Problem requirements
Return every line below in which "message" appears.

Exercise data section start

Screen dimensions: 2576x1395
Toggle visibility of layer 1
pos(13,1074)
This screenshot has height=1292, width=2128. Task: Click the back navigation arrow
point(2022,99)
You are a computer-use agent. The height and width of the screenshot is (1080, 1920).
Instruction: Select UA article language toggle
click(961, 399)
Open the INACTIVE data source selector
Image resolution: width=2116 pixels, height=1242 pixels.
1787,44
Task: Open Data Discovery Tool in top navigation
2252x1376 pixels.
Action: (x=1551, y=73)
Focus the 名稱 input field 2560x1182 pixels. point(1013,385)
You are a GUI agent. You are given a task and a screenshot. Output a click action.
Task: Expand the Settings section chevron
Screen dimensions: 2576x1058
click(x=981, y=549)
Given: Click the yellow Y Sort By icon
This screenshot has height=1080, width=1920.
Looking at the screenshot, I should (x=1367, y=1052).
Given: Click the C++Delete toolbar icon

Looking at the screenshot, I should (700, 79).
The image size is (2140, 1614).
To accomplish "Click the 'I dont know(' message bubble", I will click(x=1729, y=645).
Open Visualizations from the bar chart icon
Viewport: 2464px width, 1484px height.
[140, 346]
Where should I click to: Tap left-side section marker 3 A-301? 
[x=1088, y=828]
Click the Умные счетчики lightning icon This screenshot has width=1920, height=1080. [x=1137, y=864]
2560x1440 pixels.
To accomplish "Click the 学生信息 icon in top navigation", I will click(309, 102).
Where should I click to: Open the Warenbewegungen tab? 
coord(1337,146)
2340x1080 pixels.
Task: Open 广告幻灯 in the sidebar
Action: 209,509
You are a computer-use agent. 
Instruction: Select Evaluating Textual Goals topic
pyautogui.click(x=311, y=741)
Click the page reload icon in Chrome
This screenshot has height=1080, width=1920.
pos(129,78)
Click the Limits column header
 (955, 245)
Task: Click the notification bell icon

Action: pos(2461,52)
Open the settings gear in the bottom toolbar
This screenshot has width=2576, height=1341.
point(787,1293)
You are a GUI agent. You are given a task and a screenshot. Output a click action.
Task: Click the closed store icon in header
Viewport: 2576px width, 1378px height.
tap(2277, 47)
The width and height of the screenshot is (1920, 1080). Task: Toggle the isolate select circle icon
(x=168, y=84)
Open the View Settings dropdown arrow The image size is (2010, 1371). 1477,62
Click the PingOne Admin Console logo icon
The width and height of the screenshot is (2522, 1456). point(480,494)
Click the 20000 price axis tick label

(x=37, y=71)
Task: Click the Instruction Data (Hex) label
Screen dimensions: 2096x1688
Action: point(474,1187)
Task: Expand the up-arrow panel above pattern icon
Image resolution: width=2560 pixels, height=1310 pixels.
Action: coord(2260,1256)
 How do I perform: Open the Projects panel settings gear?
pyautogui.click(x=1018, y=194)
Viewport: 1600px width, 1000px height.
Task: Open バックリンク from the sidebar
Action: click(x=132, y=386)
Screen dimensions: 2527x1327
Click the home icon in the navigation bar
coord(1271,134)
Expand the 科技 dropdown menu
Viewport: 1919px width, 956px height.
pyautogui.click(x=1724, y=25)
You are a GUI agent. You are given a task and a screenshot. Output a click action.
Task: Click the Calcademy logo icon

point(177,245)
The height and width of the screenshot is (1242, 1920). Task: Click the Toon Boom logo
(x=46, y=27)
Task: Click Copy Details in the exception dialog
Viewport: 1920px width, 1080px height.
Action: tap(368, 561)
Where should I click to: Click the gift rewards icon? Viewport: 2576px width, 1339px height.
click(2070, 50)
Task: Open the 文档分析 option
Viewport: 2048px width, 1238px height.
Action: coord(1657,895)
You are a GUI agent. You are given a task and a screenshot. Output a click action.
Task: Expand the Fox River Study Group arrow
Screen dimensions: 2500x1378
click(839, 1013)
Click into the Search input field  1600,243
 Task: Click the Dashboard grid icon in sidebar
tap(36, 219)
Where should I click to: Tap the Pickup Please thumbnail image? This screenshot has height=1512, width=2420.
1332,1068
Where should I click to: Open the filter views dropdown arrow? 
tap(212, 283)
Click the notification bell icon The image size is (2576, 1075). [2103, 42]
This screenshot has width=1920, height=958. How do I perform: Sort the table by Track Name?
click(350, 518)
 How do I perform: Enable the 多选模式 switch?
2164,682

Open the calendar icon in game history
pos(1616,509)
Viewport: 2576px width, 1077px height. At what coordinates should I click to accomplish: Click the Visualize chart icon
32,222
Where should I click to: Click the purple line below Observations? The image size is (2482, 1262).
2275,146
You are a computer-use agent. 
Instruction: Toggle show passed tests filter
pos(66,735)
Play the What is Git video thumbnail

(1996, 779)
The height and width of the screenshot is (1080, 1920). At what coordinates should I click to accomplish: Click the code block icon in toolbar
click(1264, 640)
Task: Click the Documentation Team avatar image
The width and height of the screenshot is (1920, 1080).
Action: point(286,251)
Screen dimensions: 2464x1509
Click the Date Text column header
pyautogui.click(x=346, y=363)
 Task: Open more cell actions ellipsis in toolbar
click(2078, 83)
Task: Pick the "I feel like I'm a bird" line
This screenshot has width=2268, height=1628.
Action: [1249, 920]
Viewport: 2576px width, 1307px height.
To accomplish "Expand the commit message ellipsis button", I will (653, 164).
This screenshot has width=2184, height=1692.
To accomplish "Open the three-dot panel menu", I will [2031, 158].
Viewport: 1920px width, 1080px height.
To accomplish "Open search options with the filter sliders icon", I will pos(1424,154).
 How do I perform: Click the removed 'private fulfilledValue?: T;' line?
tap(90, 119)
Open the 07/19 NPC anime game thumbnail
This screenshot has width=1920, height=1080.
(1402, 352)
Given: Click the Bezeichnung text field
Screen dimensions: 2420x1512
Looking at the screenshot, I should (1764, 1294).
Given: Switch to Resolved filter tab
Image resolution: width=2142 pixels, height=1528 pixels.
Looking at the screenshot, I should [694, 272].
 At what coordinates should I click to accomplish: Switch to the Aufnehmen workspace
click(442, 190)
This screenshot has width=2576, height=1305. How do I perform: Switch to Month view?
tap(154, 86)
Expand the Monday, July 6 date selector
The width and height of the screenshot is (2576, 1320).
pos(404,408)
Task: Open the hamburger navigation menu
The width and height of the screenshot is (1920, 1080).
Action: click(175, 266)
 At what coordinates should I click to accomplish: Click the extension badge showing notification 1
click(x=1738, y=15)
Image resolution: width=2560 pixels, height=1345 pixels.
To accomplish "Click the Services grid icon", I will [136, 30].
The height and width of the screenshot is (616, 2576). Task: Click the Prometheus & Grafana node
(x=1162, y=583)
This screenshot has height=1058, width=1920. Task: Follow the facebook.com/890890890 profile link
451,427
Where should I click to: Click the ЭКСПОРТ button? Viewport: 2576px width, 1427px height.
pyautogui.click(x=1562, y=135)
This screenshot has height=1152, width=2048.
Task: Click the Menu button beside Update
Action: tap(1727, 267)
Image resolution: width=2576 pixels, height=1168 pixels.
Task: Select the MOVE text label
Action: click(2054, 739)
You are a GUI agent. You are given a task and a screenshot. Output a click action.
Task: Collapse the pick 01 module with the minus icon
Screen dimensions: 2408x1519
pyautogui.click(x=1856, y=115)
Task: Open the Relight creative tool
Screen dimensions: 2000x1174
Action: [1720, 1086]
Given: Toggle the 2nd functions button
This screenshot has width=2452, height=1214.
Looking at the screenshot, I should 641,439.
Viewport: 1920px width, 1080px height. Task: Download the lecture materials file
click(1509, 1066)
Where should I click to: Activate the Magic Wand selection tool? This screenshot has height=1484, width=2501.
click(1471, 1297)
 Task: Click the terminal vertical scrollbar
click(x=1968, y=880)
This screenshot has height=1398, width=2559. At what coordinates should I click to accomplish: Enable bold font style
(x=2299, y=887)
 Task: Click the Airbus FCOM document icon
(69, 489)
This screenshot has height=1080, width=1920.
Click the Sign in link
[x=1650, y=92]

Exercise data section end

Answer area
To accomplish "Click the 'I dont know(' message bubble", I will click(x=1729, y=645).
To accomplish "Expand the commit message ellipsis button", I will (653, 164).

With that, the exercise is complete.